De leden van de fracties van CDA, PvdA, SGP, CU en SP vroegen of overleg is geweest tussen de ministers van Justitie en van Sociale Zaken en Werkgelegenheid over de bestuurlijke boete zoals voorgesteld in onderhavig wetsvoorstel. Deze leden stelden verder de vraag of de regering onderschrijft dat het invoeren van een nieuwe bestuurlijke boete zeer terughoudend moet worden toegepast en zoveel mogelijk geïntegreerd zouden worden in de wet OM- afdoening. Ook vroegen zij waarom het principe van terughoudendheid en mogelijke integratie in het kader van de wijziging van de onderhavige wet niet is toegepast.

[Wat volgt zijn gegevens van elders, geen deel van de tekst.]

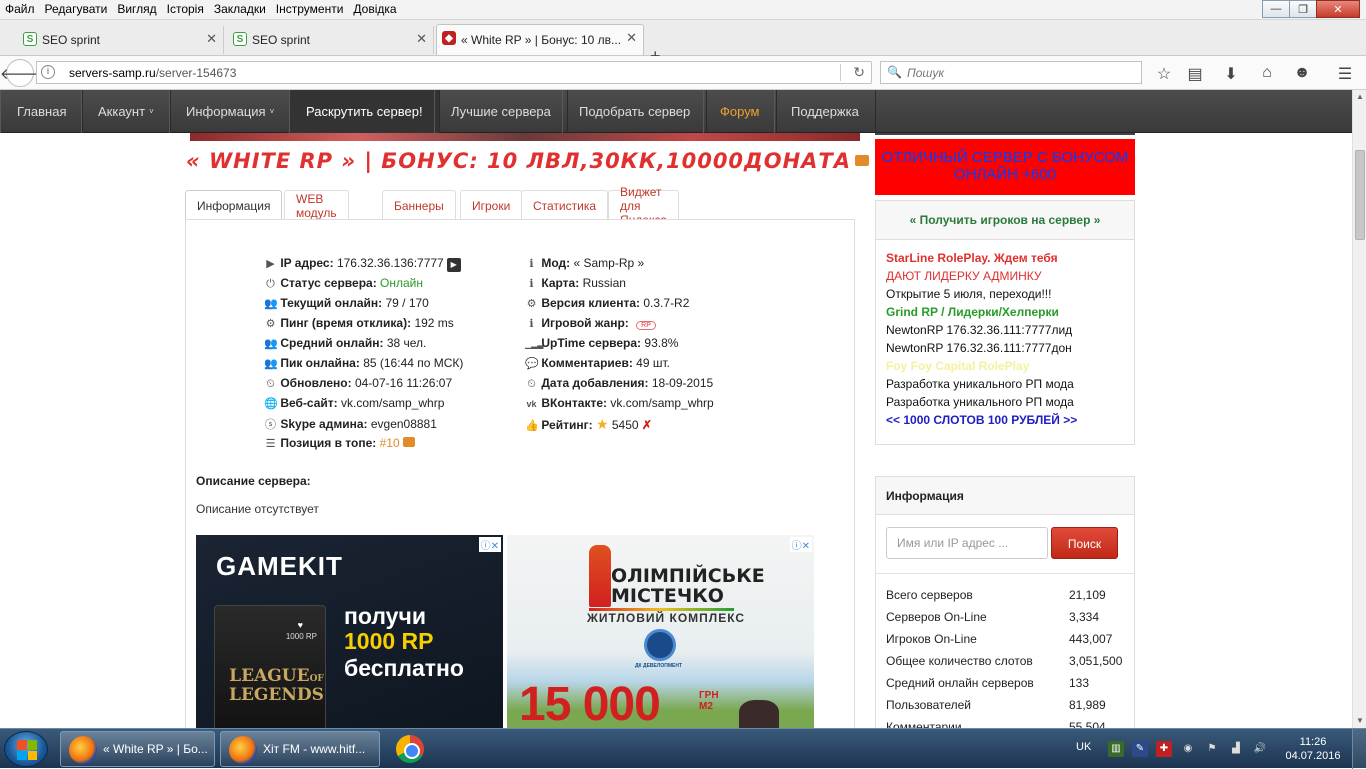  What do you see at coordinates (1303, 9) in the screenshot?
I see `maximize-button: ❐` at bounding box center [1303, 9].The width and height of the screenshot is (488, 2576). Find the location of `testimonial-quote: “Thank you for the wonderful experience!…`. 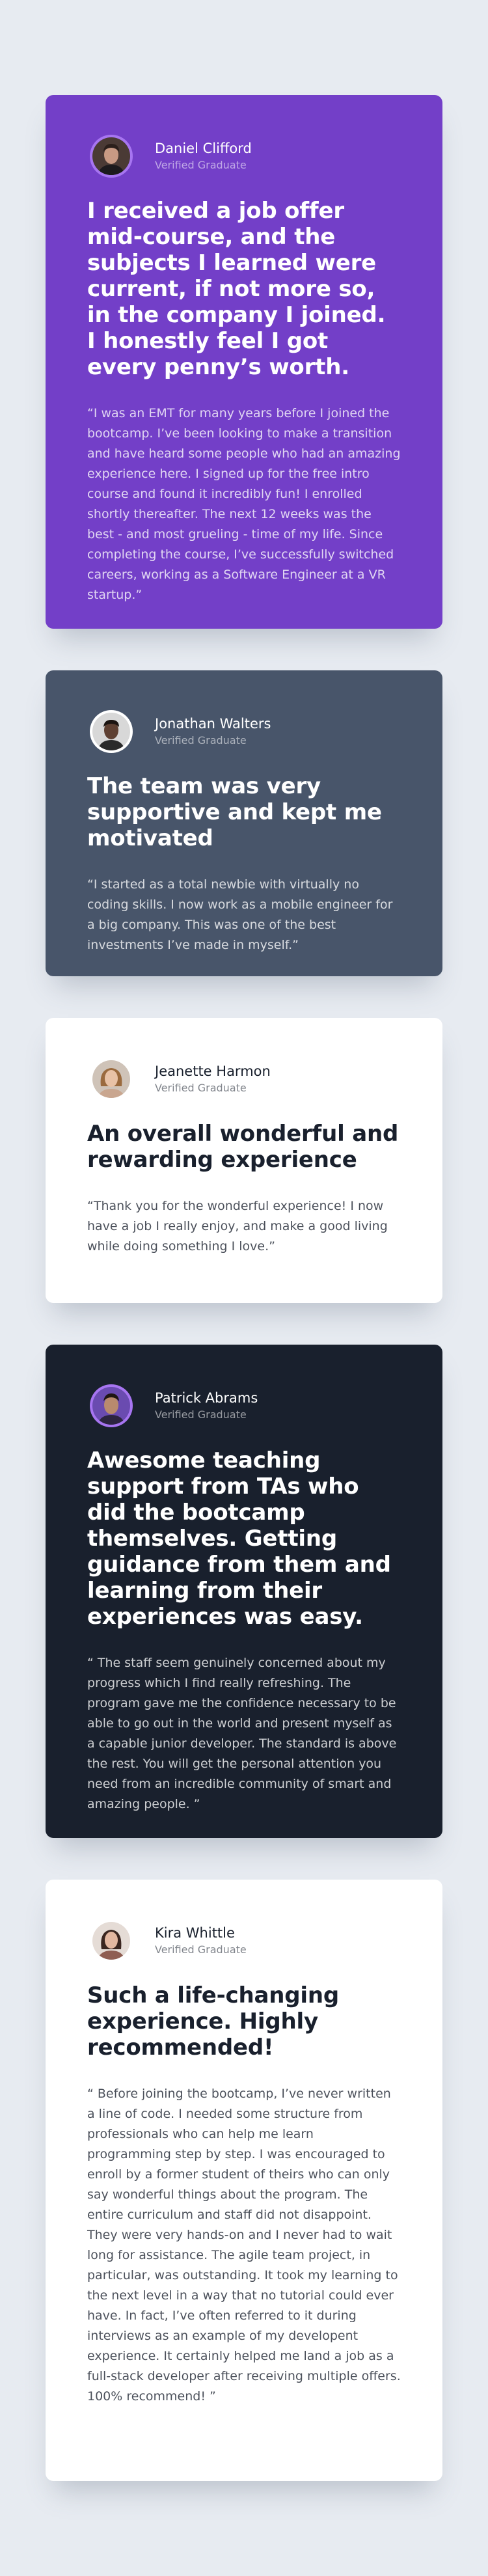

testimonial-quote: “Thank you for the wonderful experience!… is located at coordinates (237, 1226).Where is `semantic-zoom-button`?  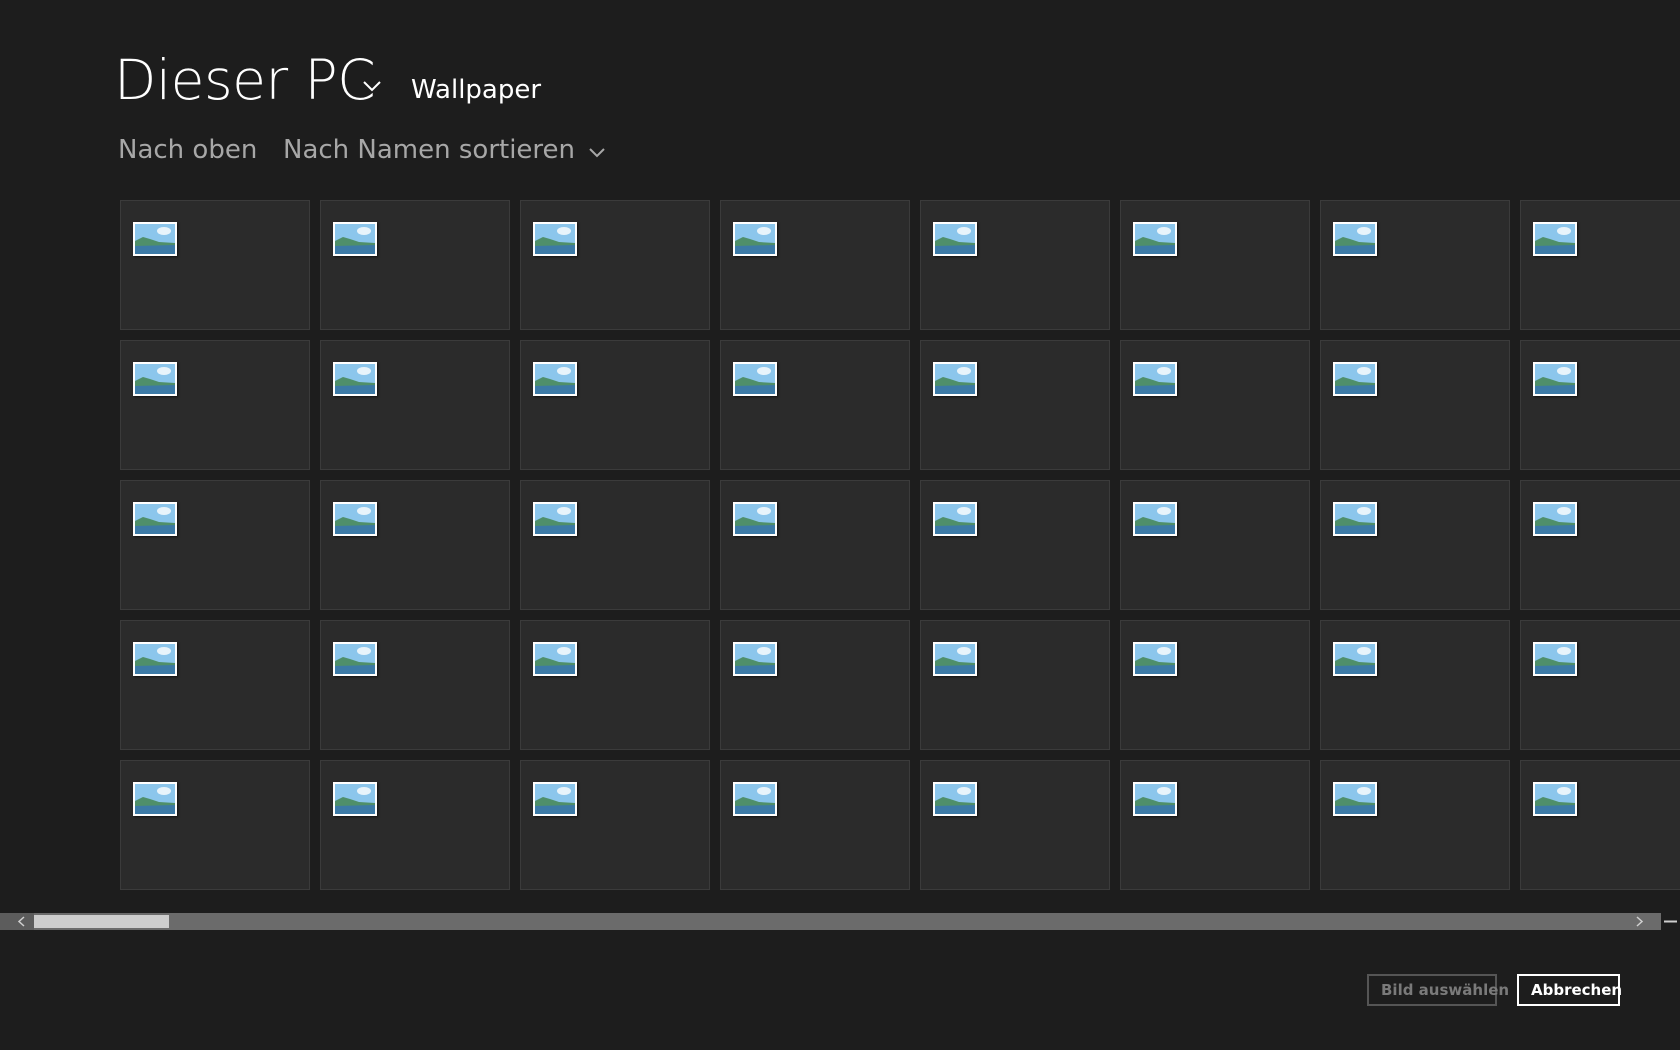
semantic-zoom-button is located at coordinates (1670, 922).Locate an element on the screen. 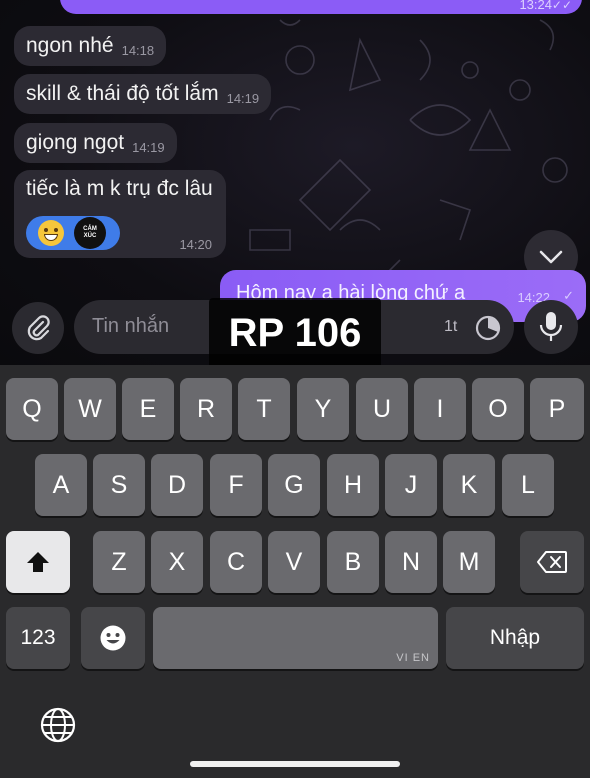  grinning-face-icon is located at coordinates (51, 233).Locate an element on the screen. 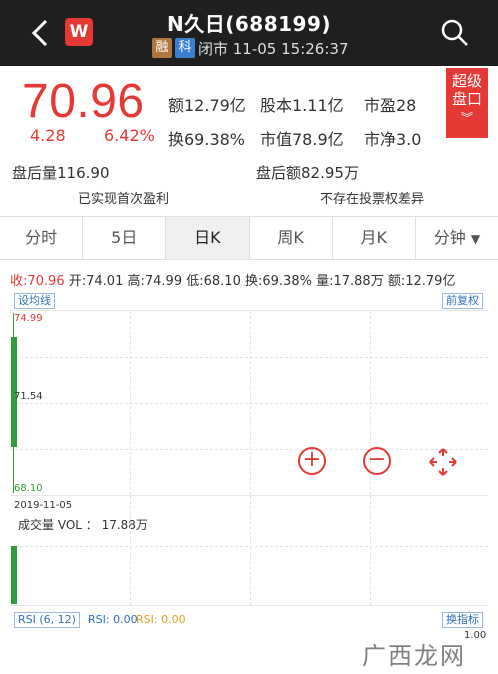  chevron-down-icon: ︾ is located at coordinates (466, 118).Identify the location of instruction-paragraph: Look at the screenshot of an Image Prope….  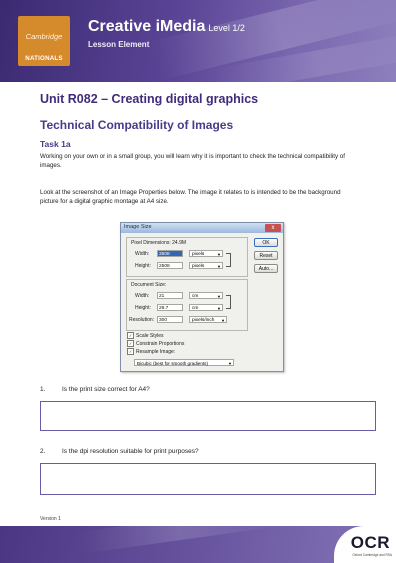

Ons kenmerk AV/IR/2006/103205

Ik stel voorop dat over de invoering van bestuurlijke boete in de WML overleg is gevoerd met mijn ambtgenoot van Justitie.

Over de terughoudendheid van de invoering van een bestuurlijke boeteregeling in de WML merk ik op dat de redenen voor de aanpassing van de handhaving van de WML uitgebreid naar voren zijn gebracht in de memorie van toelichting (Kamerstukken II 2005-2006, 30 678, nr. 3, p. 2 en 3) en de memorie van antwoord (Kamerstukken I 2006-2007, 30 678, nr. C, p. 1 en 2). Aangegeven is dat de mogelijkheid tot het indienen van klachten bij de Arbeidsinspectie (AI) en het aanspannen van een civiele procedure wegens onderbetaling weinig worden gebruikt door werknemers, hoewel uit monitor onderzoek blijkt, dat onderbetaling wel voorkomt. In de praktijk komt dan ook niet veel terecht van de handhaving van de verplichtingen die volgen uit de WML. Voorts bestaat de verwachting dat werknemers uit de Midden en Oost Europese lidstaten nog minder dan Nederlandse werknemers bereid zullen zijn om een klacht bij de AI in te dienen of een civiele procedure wegens onderbetaling aan te spannen. Dit zal de effectiviteit van het bestaande instrumentarium tot handhaving van de WML verder verminderen en mogelijk een negatief effect hebben op de bereidheid van werkgevers tot naleving van de WML. De constatering enerzijds, dat ook thans al de naleving van de wet te wensen overlaat en anderzijds dat het niet naleven van de wet naar verwachting zal toenemen met de komst van werknemers uit de nieuwe lidstaten, in combinatie met de geringe effectiviteit van het huidige instrumentarium tot handhaving van de wet, heeft de regering doen besluiten tot aanpassing van de handhaving.
De regering heeft dan ook na zorgvuldige overweging besloten het toezicht op de naleving (c.q. de handhaving) van de WML anders in te vullen en een bestuurlijke boete in te voeren.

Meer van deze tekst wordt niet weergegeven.